Winterkill on golf course update from northern Michigan
There was sporadic and significant winterkill on golf courses in northern Michigan this year.
Last week, I toured several golf courses in northern Michigan that suffered winterkill. Ice cover appeared to be a problem again this year as many reported having ice cover of several inches from approximately mid-January through March. This duration of ice cover would certainly be long enough to cause damage to annual bluegrass putting greens, as 30-45 days is typically cited as the length annual bluegrass can survive under ice cover. However, there were several instances of winterkill that I found difficult to blame on ice cover.
Isolated damage on high points, ridges and steep slopes isn’t typical of ice cover injury but rather desiccation injury. In these cases, damage most likely would have occurred in late December or early January prior to ice formation when the turf was exposed. In addition to ice cover and possibly desiccation, damage may also have been caused by crown hydration freeze injury and low temperature kill.
Reestablishing greens
As in many years, the exact cause of death in every scenario is difficult to determine. The questions now are primarily related to reestablishment. To this point, the weather has been anything but cooperative in facilitating recovery, as air temperatures have remained cool with nighttime temperatures approaching freezing on numerous occasions. Many golf courses have already interseeded damaged areas with creeping bentgrass seed. As temperatures warm, these areas will begin to fill in but it will take time and ultimately does depend on the weather.
There are many different methods used to incorporate seed into damaged greens. Vertical mowing (verticutting), spiking, aerification and using slit seeders can all be effective. Slit seeders are probably the most effective but most golf courses simply don’t have a slit seeder, so verticutting, aerification and spiking are commonly used. Apply seed to damaged areas followed by either verticutting or spiking to move the seed into the soil. The aerification, verticutting and spiking should also stimulate some of the annual bluegrass seed reservoir in the soil to germinate as well. In some cases, sodding or hex plugging small dead areas out may be a better option.
A fertilizer with phosphorus should be applied at the time of seeding to encourage germination. Once seedlings begin emerging, regular foliar feeding fertilizer applications may help establishment as cool soil temperatures and the limited root systems of the newly germinated seedling are not as conducive to nutrient uptake as mature plants. On warm, windy days, frequent light irrigation cycles will be necessary to keep the surface of the greens moist during the germination process and the early seedling stage. Mowing heights should be raised to at least 0.150 inch and then gradually brought down to more normal mowing heights. Based on our research, mowing can begin eight to 10 days after germination (covers will speed this up). Do not be afraid to mow frequently in the beginning, as it helps the new seedlings establish.

WORK ITEM »
Please reproduce the passage of the winterkill update above from "Winterkill on golf course update" up to and including "on ice cover.", word for word.

DATA EXTRACTS »

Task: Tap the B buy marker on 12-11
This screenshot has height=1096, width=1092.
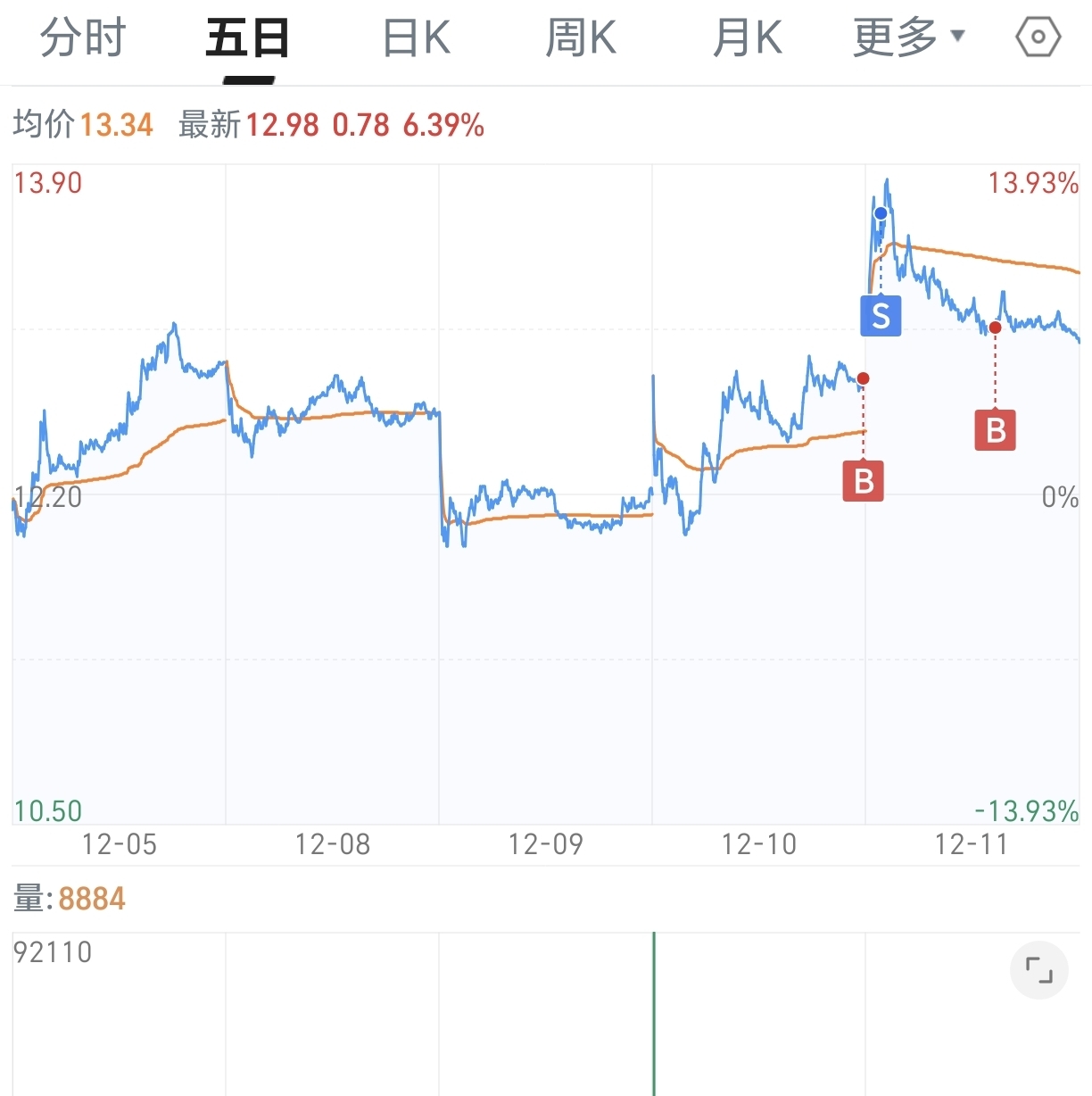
---
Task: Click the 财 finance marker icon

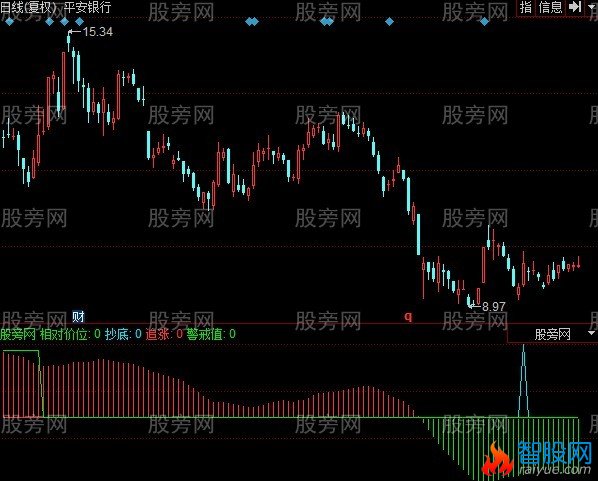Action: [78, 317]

WRITTEN RESPONSE »
Winterkill on golf course update from northern Michigan
There was sporadic and significant winterkill on golf courses in northern Michigan this year.
Last week, I toured several golf courses in northern Michigan that suffered winterkill. Ice cover appeared to be a problem again this year as many reported having ice cover of several inches from approximately mid-January through March. This duration of ice cover would certainly be long enough to cause damage to annual bluegrass putting greens, as 30-45 days is typically cited as the length annual bluegrass can survive under ice cover. However, there were several instances of winterkill that I found difficult to blame on ice cover.